Dnscrypt on Sailfish

answered 2019-08-04 12:13:36 +0200

kan_ibal
41 ●2 ●4 ●5

updated 2019-08-04 12:15:25 +0200

There is a possibility already but not as easy as one click/touch. From https://github.com/jedisct1/dnscrypt-proxy/releases/tag/2.0.25 download linux-arm version dnscrypt-proxy-linux_arm-2.0.25.tar.gz then extract files from tar.gz to /tmp

tar -xzvf ./dnscrypt-proxy-linux_arm-2.0.25.tar.gz -C /tmp

set attribute

chmod +x /tmp/linux-arm/dnscrypt-proxy

then install dnscrypt-proxy service

/tmp/linux-arm/dnscrypt-proxy -service install

edit dnscrypt-proxy conf file according your needs

/etc/dnscrypt-proxy/dnscrypt-proxy.toml

next step is to disable connman build dns proxy, create file

touch /var/lib/environment/connamn/nodnsproxy.conf

echo 'CONNMAN_ARGS=--nodnsproxy' >var/lib/environment/connamn/nodnsproxy.conf

and force connman to use local dnscrypt-proxy DNS address for network connections, I prefer to set it globaly, for example for all wifi connections edit

/home/.system/var/lib/connman/settings

and in [WiFi] section add

Nameservers=127.0.0.1;

then restart connmand service

systemctl restart connamnd

and run dnscrypt-proxy service

systemctl start dnscrypt-proxy

answered 2019-08-04 15:52:31 +0200

wickedsp1d3r
533 ●14 ●23 ●25

updated 2019-08-04 16:01:33 +0200

Another way to disable ConnMan's DNS proxy is to override its systemd service.

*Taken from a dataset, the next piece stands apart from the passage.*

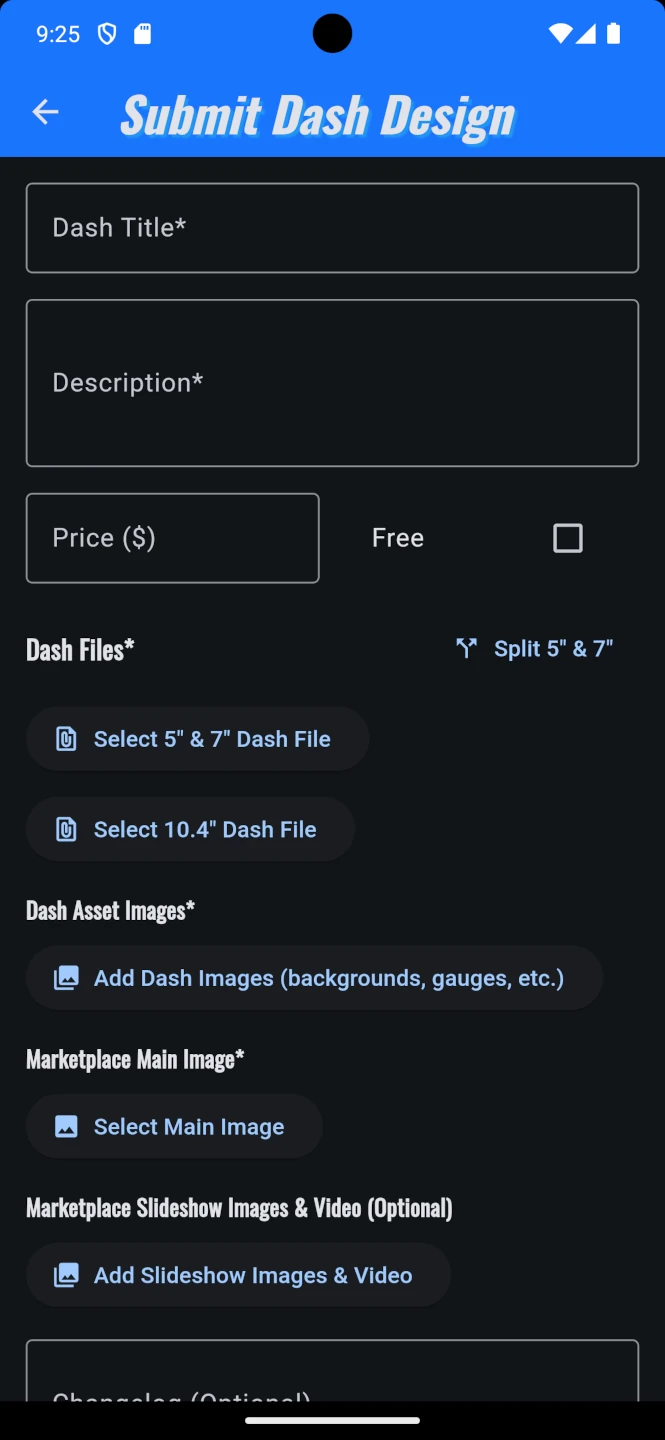Click Select 5" & 7" Dash File
This screenshot has width=665, height=1440.
pos(197,738)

1. Create a folder named "connman.service.d" to /etc/systemd/system/
2. Put a file named "override.conf" to the folder with the following content:

[Service]
ExecStart=
ExecStart=/usr/sbin/connmand -n -W nl80211 --nobacktrace --systemd --noplugin=wifi --nodnsproxy $SYSCONF_ARGS $CONNMAN_ARGS

I also make /etc/resolv.conf immutable by issuing chattr +i /etc/resolv.conf.